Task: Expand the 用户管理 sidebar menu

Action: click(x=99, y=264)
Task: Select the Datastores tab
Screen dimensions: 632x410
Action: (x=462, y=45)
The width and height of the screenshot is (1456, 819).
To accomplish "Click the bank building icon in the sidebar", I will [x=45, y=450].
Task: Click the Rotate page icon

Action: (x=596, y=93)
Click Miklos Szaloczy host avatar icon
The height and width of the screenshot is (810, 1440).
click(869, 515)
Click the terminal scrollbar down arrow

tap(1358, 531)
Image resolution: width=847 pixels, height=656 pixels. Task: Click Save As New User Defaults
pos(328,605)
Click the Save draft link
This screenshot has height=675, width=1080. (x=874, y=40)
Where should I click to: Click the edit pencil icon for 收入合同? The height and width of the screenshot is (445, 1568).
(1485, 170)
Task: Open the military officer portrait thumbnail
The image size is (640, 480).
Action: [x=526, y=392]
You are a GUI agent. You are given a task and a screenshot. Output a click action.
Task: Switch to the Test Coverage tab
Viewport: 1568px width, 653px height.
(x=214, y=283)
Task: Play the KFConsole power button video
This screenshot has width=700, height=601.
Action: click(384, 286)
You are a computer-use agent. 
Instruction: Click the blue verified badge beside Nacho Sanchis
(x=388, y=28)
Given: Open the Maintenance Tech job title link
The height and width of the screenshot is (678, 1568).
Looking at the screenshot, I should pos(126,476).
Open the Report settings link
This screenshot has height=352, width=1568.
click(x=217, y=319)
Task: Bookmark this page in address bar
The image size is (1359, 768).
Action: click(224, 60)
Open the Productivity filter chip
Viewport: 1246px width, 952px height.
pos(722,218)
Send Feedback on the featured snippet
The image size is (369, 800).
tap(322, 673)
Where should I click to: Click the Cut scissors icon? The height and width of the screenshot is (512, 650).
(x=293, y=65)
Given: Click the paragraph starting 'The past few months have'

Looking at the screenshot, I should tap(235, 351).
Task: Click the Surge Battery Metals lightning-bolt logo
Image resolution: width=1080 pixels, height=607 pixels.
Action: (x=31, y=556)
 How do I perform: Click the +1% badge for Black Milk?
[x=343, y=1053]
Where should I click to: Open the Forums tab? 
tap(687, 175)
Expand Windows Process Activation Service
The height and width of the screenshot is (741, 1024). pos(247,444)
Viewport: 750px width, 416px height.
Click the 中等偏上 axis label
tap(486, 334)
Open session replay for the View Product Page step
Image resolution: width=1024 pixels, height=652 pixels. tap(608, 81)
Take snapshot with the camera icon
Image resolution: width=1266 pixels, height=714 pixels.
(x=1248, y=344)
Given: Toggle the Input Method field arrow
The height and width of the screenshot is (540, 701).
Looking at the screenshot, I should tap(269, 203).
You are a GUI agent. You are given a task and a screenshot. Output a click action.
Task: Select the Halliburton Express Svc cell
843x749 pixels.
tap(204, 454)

• **Work request**:
Exactly the lines above from the one with "Given: Open the" to the one with "Task: Bookmark this page in address bar", both included, are to be quoted; leave the rest out.

• **Task response**:
Given: Open the Maintenance Tech job title link
The height and width of the screenshot is (678, 1568).
Looking at the screenshot, I should pos(126,476).
Open the Report settings link
This screenshot has height=352, width=1568.
click(x=217, y=319)
Task: Bookmark this page in address bar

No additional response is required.